Politics and posters

Kennedy himself is a poster artist who issues broadsides through his studio, Kennedy Prints. Among his most memorable are 15 colorful sheets, each with a tough-minded quote from Rosa Parks about being fed up with demeaning treatment. He also designed a clever paper fan and a miniature fan-necklace bearing wise African proverbs.

Many of the most memorable books are laced with narrative details. Clarissa Sligh's "What's Happening With Momma?" is a house-shaped, accordion-fold book. When opened, each page has a sepia-toned family photo above a pop-out stairway on whose steps are printed a child's recollection of a family trauma. Sligh's "It Wasn't Little Rock" is a powerful recounting in words and photos of several life stories, beginning with lynchings in the Jim Crow era and carrying through to today.

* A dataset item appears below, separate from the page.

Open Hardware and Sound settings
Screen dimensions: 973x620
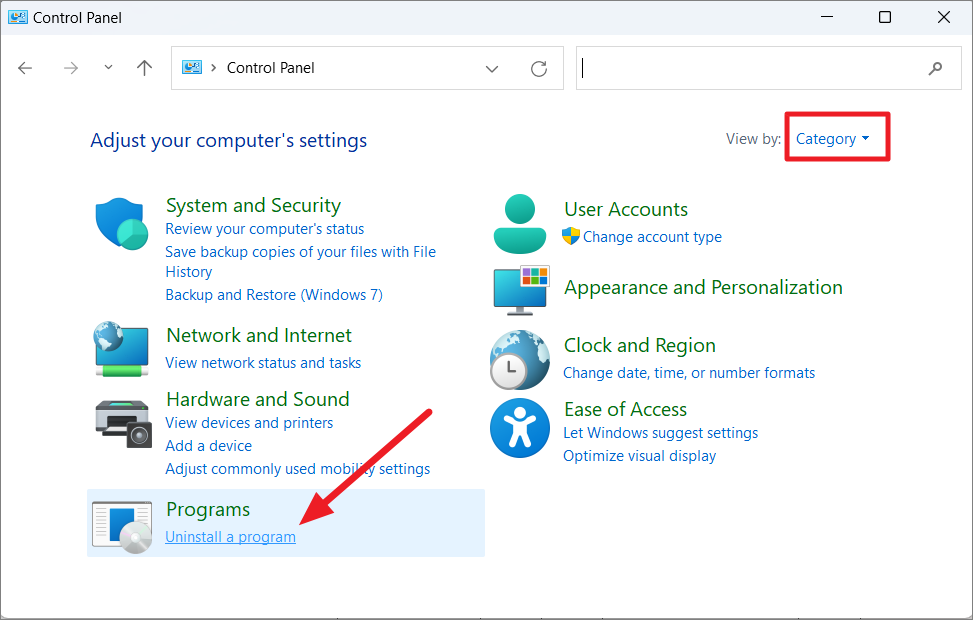(257, 398)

In "Celebration: Imagination/Freedom," Sandra Oei muses about the life of Phyllis Wheatley, the Revolutionary War slave who became a poet. Handsomely presented in a ring-binder festooned with beads, the story unfolds elegantly in images and prose. Dindga McCannon prints tales of "bad ass women," and her own life, on fabric embossed with gold and copper paint and garnished with embroidery, photos, ribbons and beads.

Ben Blount is responsible for a black-culture ABC book that includes an illustration of "Oreo" ("a person that is black on the outside, but white on the inside") and a pamphlet about black politics containing a provocative quote linked with a portrait of presidental candidate Barack Obama.

One of the inevitable frustrations of the exhibition is that most of the books are displayed in protective cases and can't be touched because they are on loan from private collections or museums, including Walker Art Center.

A few, however, can be "gently handled." Take advantage of this opportunity and read them, especially Blount's "Africans in America: A Short History." Bound in dark textbook linen, "Africans" looks like a dry treatise, but all 388 pages -- several edged in blood red -- can be read in a single sitting. Without giving away any secrets, suffice to say that its minimalist text packs as much punch as a Harry Potter adventure and will echo in your mind for a long time.